Spindrift Tue 21-Mar-17 11:10:55

Just think of it as your time now, when my hubby died I was alone because he didn't like to mix with people & didn't like me to mix, so all my friends had dropped off apart from one. I looked around for things to join, I joined a Knit & Natter group which meets once a week on a Thursday afternoon, there are more on other days but I just go to the one, then luckily for me about a year later the WI started up in our village & I joined, they have spin off clubs as well like Craft Clubs, Book Clubs, Darts/games night, film club & trips out, I go to craft & film clubs, you meet a lot of people who if you are friendly are friendly back to you. I was always terrified of going alone to anything wouldn't even go for a coffee by myself when out shopping. this has helped me a lot. in fact after film club a friend & I take a disables friend for lunch, this is only once a month but so enjoyable to go out with friends

sausages123 Sun 26-Mar-17 14:58:08

difficult day is mothers day when family away. I do get a tad envious friends out with their families being spoiled but always get flowers and chocs in the post that makes me cry. enjoy your day all.x

MargaretX Sun 26-Mar-17 17:49:52

Writing as someone who lives abroad I remember leaving the Uk but my parents were both dead(Both heavy smokers) so I was spared that heartache. Before Mum died I had spent many sleepless nights worrying about leaving her to go to Germany but DH was qualified for such a better job in Germany and we both knew we had to go. As it happened we moved when my DD1 was 3 years old and it was the best thing for us as she had GPs in Germany.
I decided that I would never give my DDs the impression they couldn't leave me to go somehwere else to have a better life. I didn't want them to worry about me.
As it happened we had to go abroad when DD2 was just 18 and we did and spent 5 years back in the UK and they really grew up in that time and are now very independent women.

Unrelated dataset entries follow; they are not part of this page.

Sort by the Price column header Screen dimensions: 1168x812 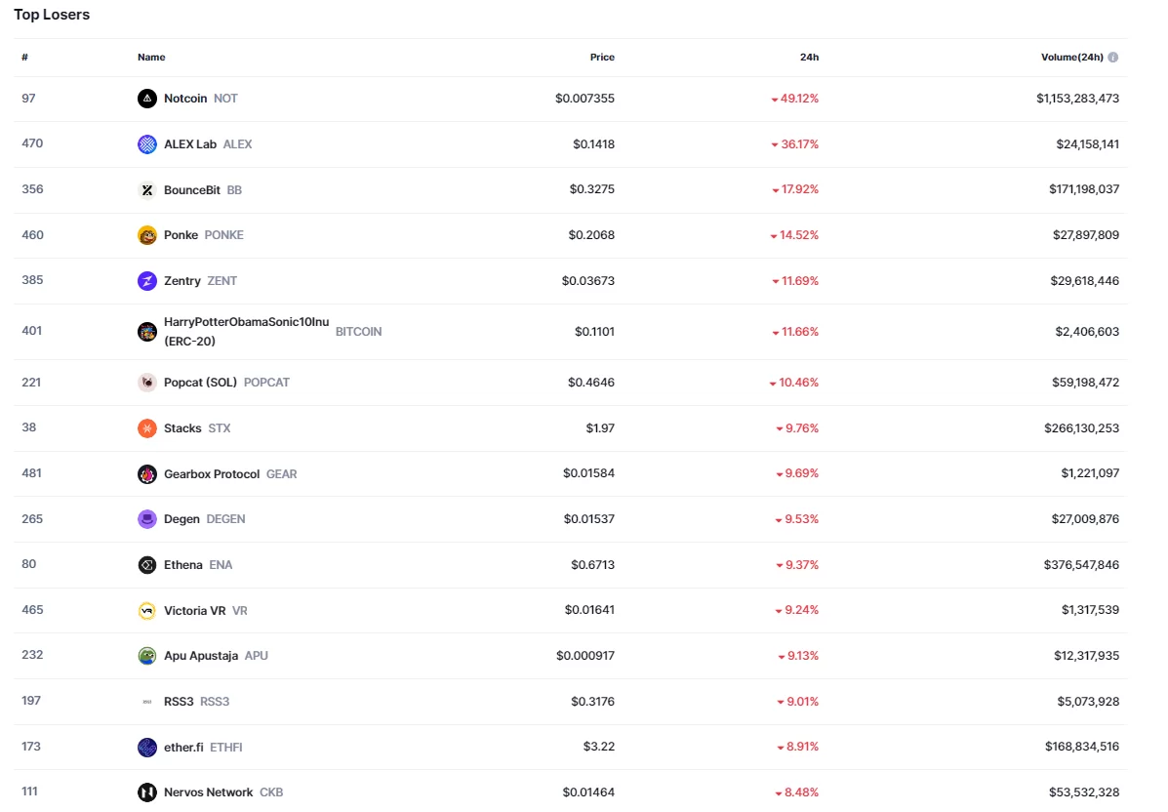[602, 58]
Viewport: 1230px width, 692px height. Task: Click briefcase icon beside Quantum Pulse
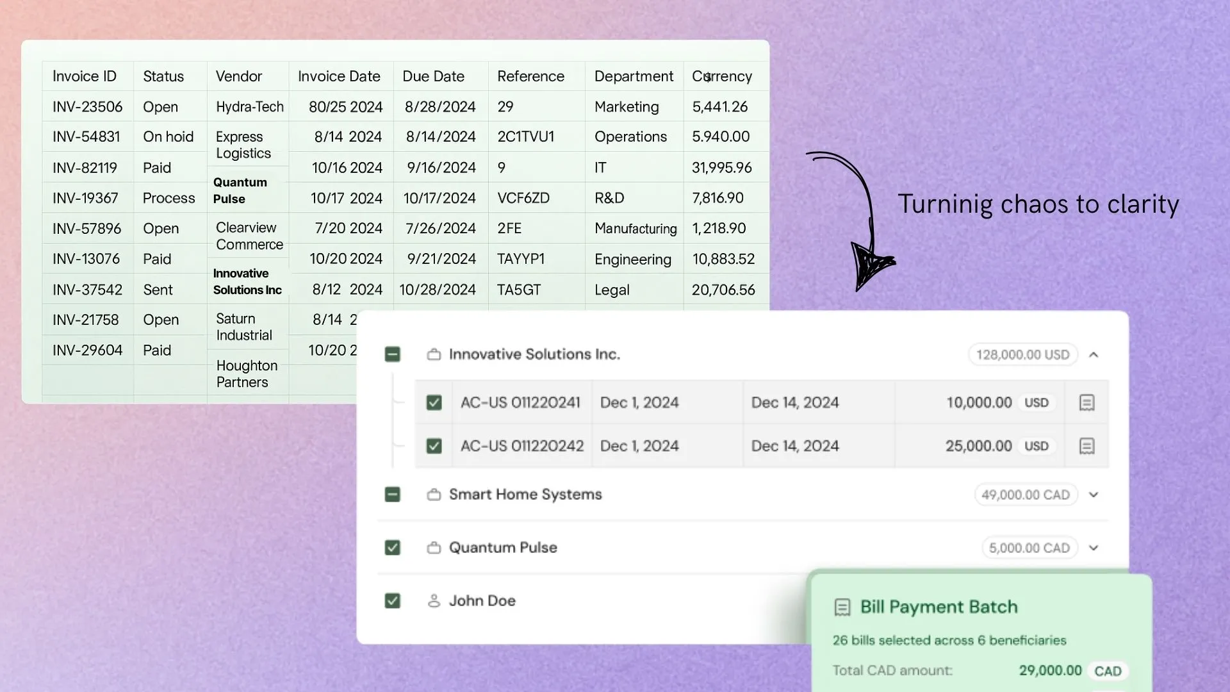coord(434,548)
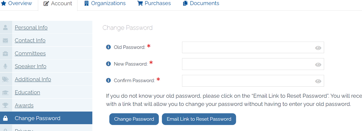This screenshot has height=131, width=362.
Task: Click the briefcase icon for Committees
Action: (5, 53)
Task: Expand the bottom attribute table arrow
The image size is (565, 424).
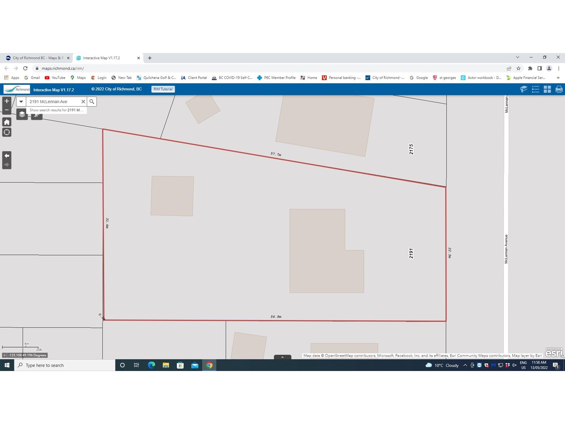Action: pos(283,357)
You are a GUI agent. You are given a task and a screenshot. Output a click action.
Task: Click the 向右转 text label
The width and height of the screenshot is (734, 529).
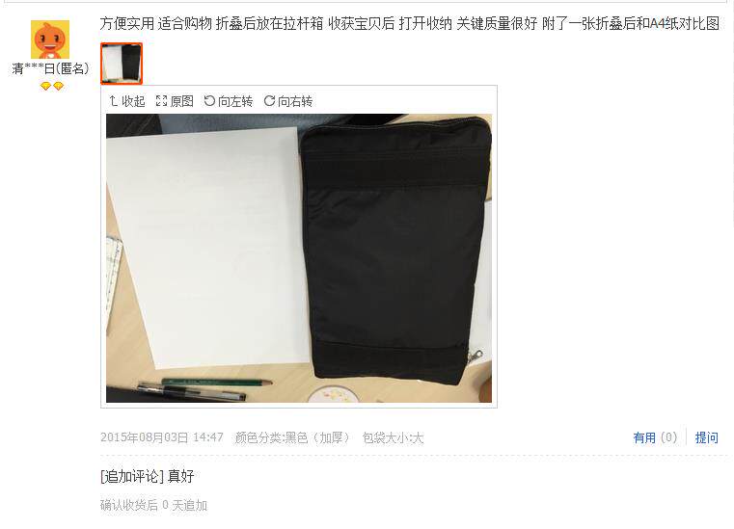[295, 101]
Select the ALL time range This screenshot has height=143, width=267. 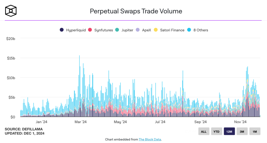click(204, 132)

jordana Sun 26-Mar-17 19:03:21

Dear sausages, I know exactly how you feel and actually started a thread on here many months ago about how to cope when children emigrate. I got many replies which was a great help. It's good to know that the negative and angry feel gs we have at times are shared by many on here. It can be a bit of a strain putting a brave face on it when friends enquire about you children and you have to sound so upbeat when your heart can be breaking about missing them so much. I don't agree that time helps however, as I personally feel sadder than I did, probably because getting older and realising that if you needed them for health reasons and support that they will not be just round the corner. Hobbies and friends ds do help

Tynsall Mon 18-Jan-21 14:53:54

I just wondered if anyone is going through something similar. I have 2 sons who both live abroad, one in Canada & the other in America. The son in Canada has two children a son who is 4 & a 3 year old daughter They don’t really say a lot on Skype & just walk away it is very difficult building a relationship up over Skype. I love them very much unfortunately my sons don’t really understand & find it hard if I get emotional (in front of the) not in front of my grandchildren & can’t deal with it all. I would like to talk to someone who is struggling like me. I will feel better tomorrow but the problem is still there & won’t go away.

Hetty58 Mon 18-Jan-21 15:46:35

Tynsall, why not start a new thread (rather than reviving a three year old one)?

Right now, I don't think distance makes much difference at all. A lot of us just aren't seeing family, haven't for almost a year.

It's true that Skype and Zoom aren't the same as meeting. We have to be very careful what we say if the grandchildren are around. (Save negative stuff for phone calls.)

We don't have much news either. 'What have you been up to?' usually gets the answer 'Nothing!'.

It's time to see the situation as a challenge (rather than a problem), and concentrate on what we can do, rather than dwell on what we can't.

It's an opportunity, too, to adapt to circumstances, to fill our days with new and interesting things (hobbies, crafts, films, reading, gardening, walks - lots to choose from).

Look forward to next year, perhaps when we can reunite with loved ones, but it's an independent life for now.